I too do not deny the point that Japanese democracy is being caused to rot at the roots.
However, in this case, it is not the Abe administration that is trying to cause “the nation’s governance to rot at the roots.”
It is the Asahi Shimbun Company.
The Asahi Shimbun describes the Abe administration’s attitude as “the insincerity of an administration that does not explain,” but “insincerity that does not explain” applies directly to the Asahi Shimbun itself.
It pushes through the “Moritomo-Kake problem” by impression manipulation alone, creates a false image as though Prime Minister Abe were suspicious, and tries to overthrow a government chosen by the people through its own false reporting.
This is a full-fledged coup d’état, and also an act of terrorism.

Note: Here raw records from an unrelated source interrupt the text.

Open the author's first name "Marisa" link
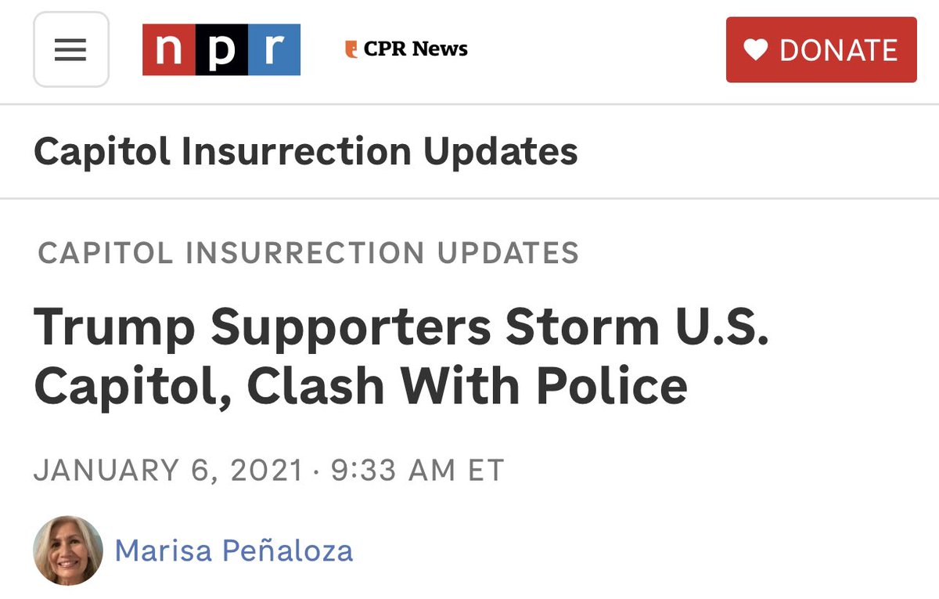 [x=162, y=550]
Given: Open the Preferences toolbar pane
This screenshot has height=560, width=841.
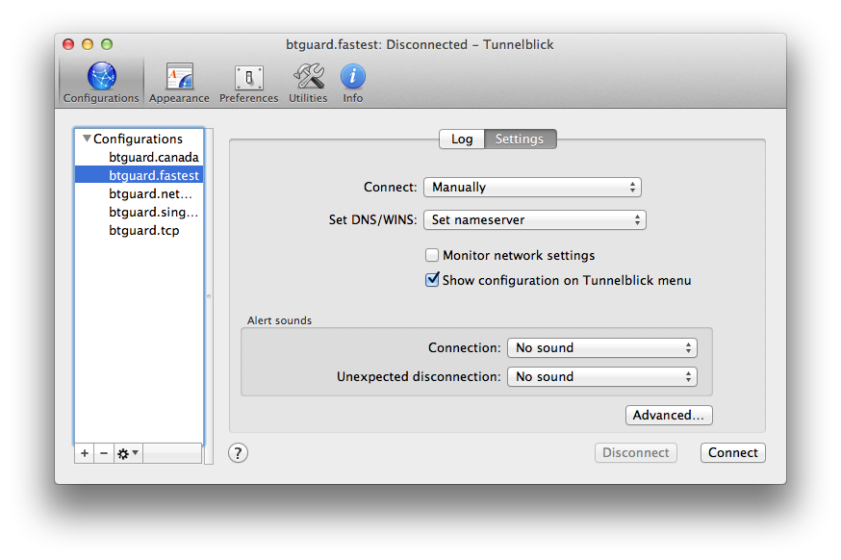Looking at the screenshot, I should [248, 83].
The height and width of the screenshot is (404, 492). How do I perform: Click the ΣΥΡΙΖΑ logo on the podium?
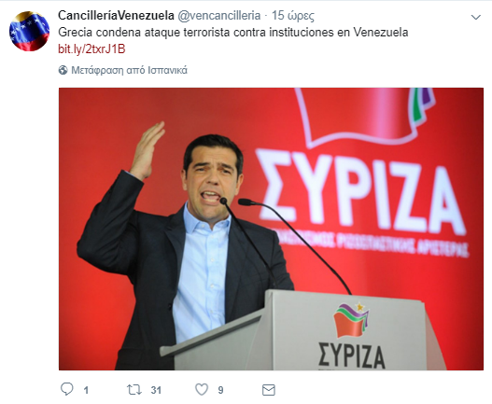351,335
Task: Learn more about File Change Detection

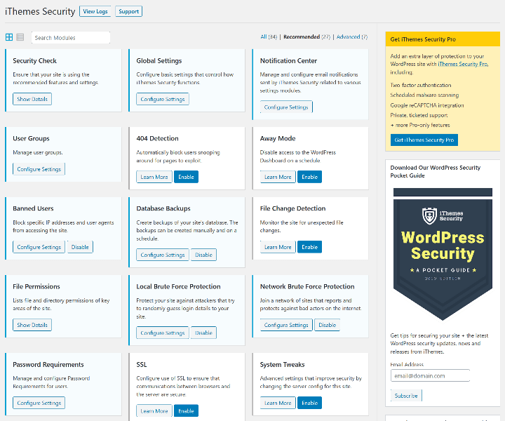Action: coord(278,247)
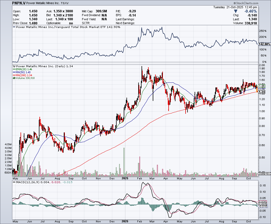This screenshot has width=271, height=224.
Task: Click the 142.90% relative strength value tag
Action: (x=264, y=44)
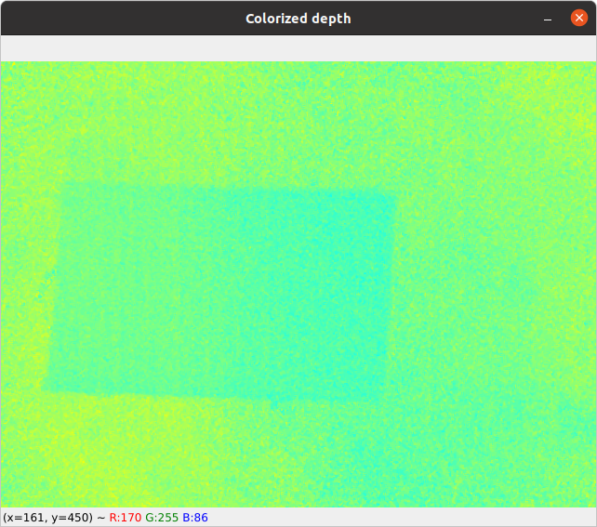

And the first responsibility for turning the Diet into merely a place where the government and ruling parties are dragged down lies with the mass media, beginning with the Asahi Shimbun, and with the opposition parties, beginning with the Constitutional Democratic Party.
The Asahi Shimbun has entered a new phase.

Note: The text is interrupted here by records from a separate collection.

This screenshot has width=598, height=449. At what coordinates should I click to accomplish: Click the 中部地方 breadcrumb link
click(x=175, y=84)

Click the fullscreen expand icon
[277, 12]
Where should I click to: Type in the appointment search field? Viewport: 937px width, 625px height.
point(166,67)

However, it is also true that the “Moritomo-Kake problem,” over which the Asahi Shimbun and others have made a great fuss for a year and a half, is entering a new phase.
This “Moritomo-Kake problem,” in my view, is a company-staking campaign by the Asahi Shimbun to topple the administration through impression manipulation, but this campaign to topple the administration is now ending in a grand failure.
First, the Asahi Shimbun’s original reporting on the “Moritomo-Kake problem” began with Moritomo in February 2017 and Kake in May of the same year.
After that, in the House of Representatives general election held in October 2017, the Liberal Democratic Party and Komeito together won an overwhelming victory, maintaining a force of more than two-thirds.
Is this not evidence that the false reporting being carried out all at once by the mass media is no longer functioning?
As I stated earlier in “Is It Natural to Disapprove of the Cabinet If You Swallow Newspapers and Television Whole?” the reality is that people who “trust newspapers and television most” as information sources have the highest rate of disapproval of the cabinet, while people who “trust SNS, the internet, and so on” have a very high rate of support for the cabinet.
Speaking of the Asahi Shimbun, until now it boasted overwhelming influence as a self-proclaimed “quality paper,” but is this not evidence that such “miraculous power” is peeling away?
In fact, on the internet, including Twitter and anonymous message boards, the Asahi Shimbun’s line of argument is strongly criticized, but perhaps this too can be called natural.
In any case, the Asahi Shimbun editorial says, “The problems surrounding the administration, which have continued to be pursued since last year’s ordinary Diet session, have entered a new phase since this spring,” but I would like to return these words exactly as they are to the Asahi Shimbun Company.
“The Asahi Shimbun’s management crisis will enter a new phase.”